- [Try it]
Copy the items below exactly as they appear, from the line with "What do you see at coordinates (358, 128)" up to and including the last line of the items.
= = = =
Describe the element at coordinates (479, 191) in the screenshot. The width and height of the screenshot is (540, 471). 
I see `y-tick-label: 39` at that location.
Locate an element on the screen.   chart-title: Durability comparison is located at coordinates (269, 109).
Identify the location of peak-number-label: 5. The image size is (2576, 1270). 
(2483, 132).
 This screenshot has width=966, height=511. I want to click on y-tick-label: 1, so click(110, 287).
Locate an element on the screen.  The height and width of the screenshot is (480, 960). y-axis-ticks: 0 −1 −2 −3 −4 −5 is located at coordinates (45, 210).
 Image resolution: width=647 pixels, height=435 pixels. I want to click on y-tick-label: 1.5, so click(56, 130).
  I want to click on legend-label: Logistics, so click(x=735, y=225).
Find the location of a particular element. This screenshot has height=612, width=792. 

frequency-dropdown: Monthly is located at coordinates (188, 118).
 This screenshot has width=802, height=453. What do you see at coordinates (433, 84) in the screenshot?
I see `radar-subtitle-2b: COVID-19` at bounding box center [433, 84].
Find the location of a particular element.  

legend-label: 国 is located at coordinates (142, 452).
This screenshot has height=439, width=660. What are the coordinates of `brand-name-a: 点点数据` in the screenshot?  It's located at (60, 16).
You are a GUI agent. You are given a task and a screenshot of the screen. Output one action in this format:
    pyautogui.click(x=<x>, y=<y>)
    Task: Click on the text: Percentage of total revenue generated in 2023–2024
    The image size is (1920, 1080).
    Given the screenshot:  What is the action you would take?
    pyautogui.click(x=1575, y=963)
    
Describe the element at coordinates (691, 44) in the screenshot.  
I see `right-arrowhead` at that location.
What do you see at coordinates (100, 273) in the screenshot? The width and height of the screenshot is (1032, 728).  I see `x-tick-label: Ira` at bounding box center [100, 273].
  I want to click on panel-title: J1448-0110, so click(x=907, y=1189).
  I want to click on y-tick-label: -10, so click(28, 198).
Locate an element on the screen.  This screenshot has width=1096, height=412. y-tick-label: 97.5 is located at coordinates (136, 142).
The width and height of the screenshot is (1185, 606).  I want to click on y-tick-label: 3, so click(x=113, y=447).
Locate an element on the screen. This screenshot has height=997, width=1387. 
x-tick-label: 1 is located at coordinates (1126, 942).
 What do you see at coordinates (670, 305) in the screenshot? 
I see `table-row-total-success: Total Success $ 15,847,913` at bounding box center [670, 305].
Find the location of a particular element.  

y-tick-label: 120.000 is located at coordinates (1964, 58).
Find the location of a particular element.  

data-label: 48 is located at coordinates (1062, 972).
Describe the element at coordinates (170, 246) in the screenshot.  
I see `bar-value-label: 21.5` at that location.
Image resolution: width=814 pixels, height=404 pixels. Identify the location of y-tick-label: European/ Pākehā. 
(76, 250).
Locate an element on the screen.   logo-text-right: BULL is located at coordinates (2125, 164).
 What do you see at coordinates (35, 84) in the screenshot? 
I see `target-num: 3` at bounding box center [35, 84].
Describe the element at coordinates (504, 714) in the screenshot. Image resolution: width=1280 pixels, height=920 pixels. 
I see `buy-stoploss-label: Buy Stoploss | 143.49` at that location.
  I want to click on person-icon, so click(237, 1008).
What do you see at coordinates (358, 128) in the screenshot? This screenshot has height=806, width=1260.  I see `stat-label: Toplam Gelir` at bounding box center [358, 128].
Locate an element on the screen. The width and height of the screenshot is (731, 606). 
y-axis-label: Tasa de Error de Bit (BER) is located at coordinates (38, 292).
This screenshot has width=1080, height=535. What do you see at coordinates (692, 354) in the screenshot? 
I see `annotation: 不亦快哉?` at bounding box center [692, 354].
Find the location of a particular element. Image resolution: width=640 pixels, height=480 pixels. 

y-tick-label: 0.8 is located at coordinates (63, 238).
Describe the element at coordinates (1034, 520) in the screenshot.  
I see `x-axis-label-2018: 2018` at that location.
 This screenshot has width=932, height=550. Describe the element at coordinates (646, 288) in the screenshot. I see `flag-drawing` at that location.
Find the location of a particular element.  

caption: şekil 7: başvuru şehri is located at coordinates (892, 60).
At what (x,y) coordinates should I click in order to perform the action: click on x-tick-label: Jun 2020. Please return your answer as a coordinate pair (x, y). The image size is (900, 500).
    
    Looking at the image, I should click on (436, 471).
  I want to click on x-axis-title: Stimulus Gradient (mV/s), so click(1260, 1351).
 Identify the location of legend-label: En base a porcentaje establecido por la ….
= = = =
- [Written reply]
What do you see at coordinates (358, 128) in the screenshot? This screenshot has height=806, width=1260.  I see `stat-label: Toplam Gelir` at bounding box center [358, 128].
Locate an element on the screen. The width and height of the screenshot is (731, 606). 
y-axis-label: Tasa de Error de Bit (BER) is located at coordinates (38, 292).
This screenshot has width=1080, height=535. What do you see at coordinates (692, 354) in the screenshot? 
I see `annotation: 不亦快哉?` at bounding box center [692, 354].
Find the location of a particular element. Image resolution: width=640 pixels, height=480 pixels. 

y-tick-label: 0.8 is located at coordinates (63, 238).
Describe the element at coordinates (1034, 520) in the screenshot.  
I see `x-axis-label-2018: 2018` at that location.
 This screenshot has width=932, height=550. Describe the element at coordinates (646, 288) in the screenshot. I see `flag-drawing` at that location.
Find the location of a particular element.  

caption: şekil 7: başvuru şehri is located at coordinates (892, 60).
At what (x,y) coordinates should I click in order to perform the action: click on x-tick-label: Jun 2020. Please return your answer as a coordinate pair (x, y). The image size is (900, 500).
    
    Looking at the image, I should click on (436, 471).
  I want to click on x-axis-title: Stimulus Gradient (mV/s), so click(1260, 1351).
 Identify the location of legend-label: En base a porcentaje establecido por la ….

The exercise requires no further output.